Anthony Scaramucci, who briefly served as Trump’s communications director, wrote on X/Twitter that over the weekend, he “went to President Biden‘s fundraiser in East Hampton and I thought he did quite well reading the teleprompter today and meeting with people. However, that is not going to be enough to prove to the American people that he’s up for another 4 years.”

He pointed to an insistent email that author Whitney Tilson has been sending out to top Democrats, which includes four ideas to deal with the post-debate fallout. They include holding an hourlong press conference at the White House and continuing them every week until after the election; doing an interview with 60 Minutes this week; meeting with the editorial board of the New York Times; and doing another appearance on a late-night show, as he did with Seth Meyers earlier this year.

The recommendations all came with a sense of urgency, that Biden had to act quickly to course correct.

In sync with much of what Tilson wrote, a longtime political operative told Deadline that Biden should be giving face-to-face interviews and town halls every week up until the Democratic National Convention at the end of August in Chicago. “More events with regular people, that’s where Joe Biden used to excel,” the operative added, noting the contrast to Trump and his Mar-a-Lago courtiers.

On top of that, Sunday night is the end-of-quarter deadline for campaign contributions, and the Biden-Harris team may face another embarrassment if they come up significantly short again against the Trump machine.

When it comes to the bottom line, the debate debacle proved a cash cow for the Biden-Harris campaign The reelection effort raised $27 million from June 27-June 28, according to a Saturday memo sent out to influential donors from campaign chair Jen O’Malley Dillon. However, that total is likely much less than what the campaign might have pulled in if the president had put in a strong showing.

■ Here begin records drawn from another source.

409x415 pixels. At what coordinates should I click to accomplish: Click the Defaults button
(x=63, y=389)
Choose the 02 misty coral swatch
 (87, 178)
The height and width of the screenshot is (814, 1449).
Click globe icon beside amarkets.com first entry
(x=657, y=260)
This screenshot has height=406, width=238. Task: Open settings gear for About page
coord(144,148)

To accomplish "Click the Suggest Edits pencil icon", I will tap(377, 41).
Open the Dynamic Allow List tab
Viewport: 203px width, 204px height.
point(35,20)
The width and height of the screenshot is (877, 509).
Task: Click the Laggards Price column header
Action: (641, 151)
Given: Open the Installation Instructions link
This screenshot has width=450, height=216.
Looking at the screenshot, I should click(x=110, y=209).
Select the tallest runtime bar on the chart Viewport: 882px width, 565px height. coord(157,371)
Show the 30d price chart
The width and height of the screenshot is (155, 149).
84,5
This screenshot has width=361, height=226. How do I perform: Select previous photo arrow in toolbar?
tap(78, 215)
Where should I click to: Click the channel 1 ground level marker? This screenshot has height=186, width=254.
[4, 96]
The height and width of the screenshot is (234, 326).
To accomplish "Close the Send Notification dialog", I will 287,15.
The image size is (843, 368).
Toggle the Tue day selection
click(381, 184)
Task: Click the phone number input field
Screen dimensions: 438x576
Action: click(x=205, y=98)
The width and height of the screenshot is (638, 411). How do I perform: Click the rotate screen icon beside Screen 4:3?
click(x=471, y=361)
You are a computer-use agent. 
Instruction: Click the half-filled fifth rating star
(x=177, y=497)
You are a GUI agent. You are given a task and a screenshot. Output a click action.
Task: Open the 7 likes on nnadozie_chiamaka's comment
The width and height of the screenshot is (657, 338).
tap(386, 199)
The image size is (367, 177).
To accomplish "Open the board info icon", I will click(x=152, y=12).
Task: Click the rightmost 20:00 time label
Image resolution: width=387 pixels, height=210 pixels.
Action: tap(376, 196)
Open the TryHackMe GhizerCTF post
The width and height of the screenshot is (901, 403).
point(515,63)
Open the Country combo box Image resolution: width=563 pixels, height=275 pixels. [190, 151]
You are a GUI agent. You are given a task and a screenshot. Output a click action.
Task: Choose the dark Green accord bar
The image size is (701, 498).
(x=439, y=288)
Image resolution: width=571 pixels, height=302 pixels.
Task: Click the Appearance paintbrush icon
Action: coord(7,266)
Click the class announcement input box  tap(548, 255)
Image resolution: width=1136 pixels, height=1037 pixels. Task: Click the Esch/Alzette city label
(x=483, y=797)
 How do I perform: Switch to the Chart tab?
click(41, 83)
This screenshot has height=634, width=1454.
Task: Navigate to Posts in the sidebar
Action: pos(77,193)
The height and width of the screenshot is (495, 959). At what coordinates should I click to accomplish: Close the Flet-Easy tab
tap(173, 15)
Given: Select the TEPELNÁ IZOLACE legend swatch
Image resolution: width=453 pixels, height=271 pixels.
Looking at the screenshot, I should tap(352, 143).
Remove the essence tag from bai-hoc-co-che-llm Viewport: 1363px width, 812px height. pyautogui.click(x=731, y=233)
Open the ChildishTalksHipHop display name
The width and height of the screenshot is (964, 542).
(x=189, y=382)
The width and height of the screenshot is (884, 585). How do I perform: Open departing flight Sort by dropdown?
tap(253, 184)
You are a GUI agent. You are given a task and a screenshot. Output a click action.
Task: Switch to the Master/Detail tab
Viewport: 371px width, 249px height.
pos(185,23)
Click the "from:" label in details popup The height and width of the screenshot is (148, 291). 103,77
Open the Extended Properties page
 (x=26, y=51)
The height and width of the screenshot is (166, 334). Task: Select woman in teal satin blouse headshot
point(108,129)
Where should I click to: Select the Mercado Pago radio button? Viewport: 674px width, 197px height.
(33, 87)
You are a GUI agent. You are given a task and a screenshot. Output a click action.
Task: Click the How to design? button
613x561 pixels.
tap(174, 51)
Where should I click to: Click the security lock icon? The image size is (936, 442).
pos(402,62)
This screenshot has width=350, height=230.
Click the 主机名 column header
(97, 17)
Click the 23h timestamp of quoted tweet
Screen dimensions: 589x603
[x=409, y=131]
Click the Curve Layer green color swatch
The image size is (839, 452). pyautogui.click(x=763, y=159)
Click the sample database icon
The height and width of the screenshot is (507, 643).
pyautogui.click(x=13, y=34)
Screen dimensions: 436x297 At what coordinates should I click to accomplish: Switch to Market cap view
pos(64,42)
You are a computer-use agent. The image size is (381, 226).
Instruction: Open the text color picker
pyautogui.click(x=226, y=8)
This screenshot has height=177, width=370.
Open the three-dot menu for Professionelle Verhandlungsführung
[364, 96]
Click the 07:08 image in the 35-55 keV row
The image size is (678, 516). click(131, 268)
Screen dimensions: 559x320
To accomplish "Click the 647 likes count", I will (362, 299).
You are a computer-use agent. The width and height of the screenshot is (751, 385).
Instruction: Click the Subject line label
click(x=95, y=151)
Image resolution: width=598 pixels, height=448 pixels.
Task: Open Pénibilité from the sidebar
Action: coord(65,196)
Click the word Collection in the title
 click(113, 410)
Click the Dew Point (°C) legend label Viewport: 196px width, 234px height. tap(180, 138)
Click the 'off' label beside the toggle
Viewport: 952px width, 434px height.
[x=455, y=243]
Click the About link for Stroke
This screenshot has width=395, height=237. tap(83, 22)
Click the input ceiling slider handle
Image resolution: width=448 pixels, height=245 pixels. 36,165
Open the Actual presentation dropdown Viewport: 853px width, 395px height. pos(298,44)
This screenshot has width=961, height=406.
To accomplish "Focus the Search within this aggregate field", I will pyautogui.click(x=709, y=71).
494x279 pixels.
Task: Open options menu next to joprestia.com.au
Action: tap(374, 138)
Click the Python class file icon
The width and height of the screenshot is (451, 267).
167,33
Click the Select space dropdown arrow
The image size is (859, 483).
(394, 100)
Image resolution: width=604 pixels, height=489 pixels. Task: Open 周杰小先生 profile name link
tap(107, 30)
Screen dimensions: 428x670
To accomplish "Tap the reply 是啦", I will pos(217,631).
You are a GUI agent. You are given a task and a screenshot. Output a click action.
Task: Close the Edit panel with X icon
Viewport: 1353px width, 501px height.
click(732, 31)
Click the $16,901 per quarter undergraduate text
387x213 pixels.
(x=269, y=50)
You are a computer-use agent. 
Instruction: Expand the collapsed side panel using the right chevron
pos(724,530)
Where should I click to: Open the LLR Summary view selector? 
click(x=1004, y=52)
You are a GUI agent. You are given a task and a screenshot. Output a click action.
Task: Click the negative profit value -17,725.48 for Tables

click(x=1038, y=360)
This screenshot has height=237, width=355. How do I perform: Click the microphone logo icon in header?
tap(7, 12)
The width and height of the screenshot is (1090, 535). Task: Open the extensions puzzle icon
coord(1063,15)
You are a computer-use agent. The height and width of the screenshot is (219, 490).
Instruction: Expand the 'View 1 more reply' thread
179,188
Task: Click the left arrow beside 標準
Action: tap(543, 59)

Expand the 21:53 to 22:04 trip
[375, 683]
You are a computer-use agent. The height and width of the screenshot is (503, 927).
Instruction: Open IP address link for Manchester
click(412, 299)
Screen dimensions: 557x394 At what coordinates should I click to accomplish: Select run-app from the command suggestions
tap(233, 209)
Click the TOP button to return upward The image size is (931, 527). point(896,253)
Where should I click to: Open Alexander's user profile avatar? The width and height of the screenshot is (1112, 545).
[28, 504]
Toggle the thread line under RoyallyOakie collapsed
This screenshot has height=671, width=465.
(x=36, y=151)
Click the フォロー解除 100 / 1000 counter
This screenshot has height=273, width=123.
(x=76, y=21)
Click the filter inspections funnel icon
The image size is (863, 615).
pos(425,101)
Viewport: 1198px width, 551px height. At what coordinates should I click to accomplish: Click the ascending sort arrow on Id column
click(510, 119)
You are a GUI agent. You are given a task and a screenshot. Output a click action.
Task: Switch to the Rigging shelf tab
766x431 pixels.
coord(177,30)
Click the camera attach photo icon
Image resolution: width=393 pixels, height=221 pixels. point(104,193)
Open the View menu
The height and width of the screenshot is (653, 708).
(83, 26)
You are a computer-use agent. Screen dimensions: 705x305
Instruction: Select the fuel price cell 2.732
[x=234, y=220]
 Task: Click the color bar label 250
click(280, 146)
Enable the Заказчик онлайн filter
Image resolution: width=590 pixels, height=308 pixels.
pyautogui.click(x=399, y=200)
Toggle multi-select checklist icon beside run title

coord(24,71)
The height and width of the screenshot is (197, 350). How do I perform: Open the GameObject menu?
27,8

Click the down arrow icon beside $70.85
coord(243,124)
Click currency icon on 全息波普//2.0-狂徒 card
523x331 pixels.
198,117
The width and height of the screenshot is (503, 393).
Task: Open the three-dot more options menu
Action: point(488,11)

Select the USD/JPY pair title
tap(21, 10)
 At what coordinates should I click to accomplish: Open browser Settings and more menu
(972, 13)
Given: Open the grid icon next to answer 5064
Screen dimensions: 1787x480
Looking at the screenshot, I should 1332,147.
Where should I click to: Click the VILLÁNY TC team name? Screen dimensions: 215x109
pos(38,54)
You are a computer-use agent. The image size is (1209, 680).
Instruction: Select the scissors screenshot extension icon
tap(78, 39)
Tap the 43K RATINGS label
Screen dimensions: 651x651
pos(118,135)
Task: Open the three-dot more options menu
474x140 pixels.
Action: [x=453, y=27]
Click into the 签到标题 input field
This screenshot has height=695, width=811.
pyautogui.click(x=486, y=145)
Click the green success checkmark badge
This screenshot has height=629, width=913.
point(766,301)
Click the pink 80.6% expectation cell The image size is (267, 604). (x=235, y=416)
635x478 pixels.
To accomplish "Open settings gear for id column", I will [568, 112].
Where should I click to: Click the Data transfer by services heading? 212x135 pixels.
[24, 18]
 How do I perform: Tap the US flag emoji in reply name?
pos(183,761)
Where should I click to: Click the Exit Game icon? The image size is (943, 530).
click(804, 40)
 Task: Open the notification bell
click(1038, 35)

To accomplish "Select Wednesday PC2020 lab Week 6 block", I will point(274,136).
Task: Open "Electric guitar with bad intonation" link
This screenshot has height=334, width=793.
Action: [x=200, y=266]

One recipient of O’Malley Dillion’s correspondence called it “tone deaf.” Another insider dismissed the memo as part of a “don’t believe you’re eyes strategy,” citing the social media posts by leading Democratic donor John Morgan.

“Joe Biden had a chance to make his case and he blew it,” a big check-writing West Los Angeles donor exclaimed this weekend. “He has a small window to make his case again directly to the American public, and hope they give him another chance.”

This post was corrected to reflect the correct numbers of one-on-one interviews Joe Biden has done since he became president.